Central banks across the world are exploring ways to create virtual money as legal tender following the growth in digital payments, cryptocurrency and privately issued stablecoins.
According to the Bank of International Settlements, more than 85 percent of the world’s central banks are working on central bank digital currencies.
The People’s Bank of China has already implemented a digital yuan, and the European Central Bank wants to launch a digital euro by 2025.
“CBDCs have the potential to revolutionize monetary policy. Rather than providing an alternative to national monetary systems, so-called GovCoins would mirror each country’s fiat currency, using blockchain technology to strengthen central bank oversight,” said Alberto Gallo Portfolio Manager at Algebris Investments.
Gallo said the architecture of CBDCs will determine how much information central banks will have on individual transactions.
“In theory, a digital dollar using the blockchain could provide the identity of each buyer and seller in a transaction, giving the Fed real-time data on individual “wallets”. This may give the Fed the ability to tier interest rates at various levels for economic sectors or regions, rather than relying on commercial banks for policy transmission,” Gallo noted in his latest publication on Bloomberg.

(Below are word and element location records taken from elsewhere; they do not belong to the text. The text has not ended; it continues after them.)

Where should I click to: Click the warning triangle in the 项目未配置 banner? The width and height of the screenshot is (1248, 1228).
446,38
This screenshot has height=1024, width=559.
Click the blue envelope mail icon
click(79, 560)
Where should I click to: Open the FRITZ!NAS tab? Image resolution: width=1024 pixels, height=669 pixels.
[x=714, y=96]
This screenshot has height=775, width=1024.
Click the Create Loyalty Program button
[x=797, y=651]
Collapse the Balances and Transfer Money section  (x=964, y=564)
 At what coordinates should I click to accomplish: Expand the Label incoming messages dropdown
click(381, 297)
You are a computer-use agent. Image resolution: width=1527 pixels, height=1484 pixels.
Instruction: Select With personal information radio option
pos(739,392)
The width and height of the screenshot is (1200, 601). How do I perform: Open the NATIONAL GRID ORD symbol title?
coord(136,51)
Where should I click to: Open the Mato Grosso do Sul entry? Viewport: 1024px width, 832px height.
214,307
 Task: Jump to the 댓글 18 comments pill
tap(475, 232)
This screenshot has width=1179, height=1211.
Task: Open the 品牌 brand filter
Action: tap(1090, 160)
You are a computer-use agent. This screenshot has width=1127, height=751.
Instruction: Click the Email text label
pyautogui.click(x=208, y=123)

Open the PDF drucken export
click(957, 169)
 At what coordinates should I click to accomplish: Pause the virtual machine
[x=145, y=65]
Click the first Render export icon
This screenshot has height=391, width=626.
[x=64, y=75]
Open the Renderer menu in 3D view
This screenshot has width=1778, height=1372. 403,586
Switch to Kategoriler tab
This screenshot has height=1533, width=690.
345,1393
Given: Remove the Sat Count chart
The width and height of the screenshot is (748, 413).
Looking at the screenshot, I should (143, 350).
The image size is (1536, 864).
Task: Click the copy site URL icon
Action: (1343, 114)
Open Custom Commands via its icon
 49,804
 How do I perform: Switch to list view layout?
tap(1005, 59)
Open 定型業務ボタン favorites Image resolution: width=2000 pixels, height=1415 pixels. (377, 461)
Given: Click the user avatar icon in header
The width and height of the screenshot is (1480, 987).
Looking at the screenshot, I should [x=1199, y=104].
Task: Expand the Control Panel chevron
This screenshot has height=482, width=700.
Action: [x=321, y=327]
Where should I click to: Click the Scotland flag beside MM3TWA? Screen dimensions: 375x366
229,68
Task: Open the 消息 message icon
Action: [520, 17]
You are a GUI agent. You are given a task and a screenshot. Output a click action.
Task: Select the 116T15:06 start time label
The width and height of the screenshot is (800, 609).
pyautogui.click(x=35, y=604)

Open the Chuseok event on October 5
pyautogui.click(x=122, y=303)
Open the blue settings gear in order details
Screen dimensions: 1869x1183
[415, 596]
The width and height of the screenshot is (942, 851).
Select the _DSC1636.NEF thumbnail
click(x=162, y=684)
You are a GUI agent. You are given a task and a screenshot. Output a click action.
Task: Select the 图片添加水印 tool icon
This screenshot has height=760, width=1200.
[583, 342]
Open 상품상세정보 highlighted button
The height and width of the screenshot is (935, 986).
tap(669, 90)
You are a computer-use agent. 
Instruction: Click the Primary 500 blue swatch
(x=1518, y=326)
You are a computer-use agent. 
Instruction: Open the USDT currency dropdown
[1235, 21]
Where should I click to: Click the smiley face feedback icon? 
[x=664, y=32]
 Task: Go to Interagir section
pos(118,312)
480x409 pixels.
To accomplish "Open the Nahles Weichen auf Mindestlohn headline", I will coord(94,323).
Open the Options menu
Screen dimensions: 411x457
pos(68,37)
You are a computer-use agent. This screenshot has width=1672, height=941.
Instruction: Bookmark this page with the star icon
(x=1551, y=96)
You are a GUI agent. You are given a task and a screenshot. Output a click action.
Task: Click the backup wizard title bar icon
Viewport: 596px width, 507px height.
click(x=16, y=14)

Kenya is already leading the world in trading cryptocurrencies directly with each other.
Latest data from Chainalysis, Global Crypto adoption Index 2021 has ranked Kenya the top country in the world in terms of peer to peer exchange trade, well ahead of the other 154 countries surveyed.
According to the data, the move was influenced by the danger of weakening African currencies due to the Covid -19 pandemic that hindered reopening of economies.
“Many emerging markets face significant currency devaluation, driving residents to buy cryptocurrency on P2P platforms in order to preserve their savings,” the report states.
The report also ranked Kenya the highest adopter of Cryptocurrencies in Africa, followed by Nigeria. Both countries are ranked 5th and 6th globally.
In 2015, CBK cautioned Kenyans against the use of digital currencies.
“This is to inform the public that virtual currencies such as Bitcoin are not legal tender in Kenya and therefore no protection exists in the event that the platform that exchanges or holds the virtual currency fails or goes out of business,” CBK said in a statement in December 2015.